Renata Soto, executive director of Conexion Americas, which helps Latino families in Middle Tennessee, said more people have come here from California than from anywhere else.
"People have tried to make it there, and jobs are not available," Soto said. "Even Middle Tennessee has struggled with the employment rate. But it seems that when compared with other states, there’s at least hope that there will be more choices here."

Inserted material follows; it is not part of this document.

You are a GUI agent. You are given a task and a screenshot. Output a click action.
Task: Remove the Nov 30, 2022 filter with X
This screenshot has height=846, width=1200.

Soto said some Hispanic families are trying to put down roots in unusual circumstances. Even as the head of household moves away from Middle Tennessee for a few months to take a short-term job, his or her family is staying here.
Nashville lacks sites
Bernhardt and Ralph Schulz, president and CEO of the Nashville Area Chamber of Commerce, said Nashville and the surrounding counties have worked together well as a region. They’ve marketed Nashville’s big-city offerings, such as pro sports, alongside the lower-key appeals of the suburbs.
"When you take the region as a whole, you’re going to get this kind of growth," Schulz said.
But David Crabtree, executive vice president of real estate firm Brookside Properties, said most of the real growth in jobs has been in Rutherford, Williamson and other counties, not Nashville. He said Davidson County doesn’t have good sites where a major corporation could relocate, and Metro’s rezoning process is too cumbersome.
"Nissan didn’t move to Nashville," Crabtree said. "Why is that? There wasn’t any place for them to go. The city needs to pay attention to this."
The region as a whole also will have to deal with how it moves people around, said Ed Cole, executive director of the Transit Alliance of Middle Tennessee.
Cole said projections of the region’s growth over the next 25 years, with an additional 900,000 people moving to a 10-county area by 2035, would put Nashville on par with Denver or Seattle today. He said Middle Tennessee needs to start working to upgrade its mass transit system to prepare for that kind of population.
"We can have the infrastructure, if we start taking steps to get ready," he said.
Despite Nashville’s needs, Cole noted the city has name recognition that will continue to pay growth dividends.
"It’s a very attractive label," Cole said. "Nashville’s a place people have heard about. That identity helps, especially when we don’t have mountains or beaches."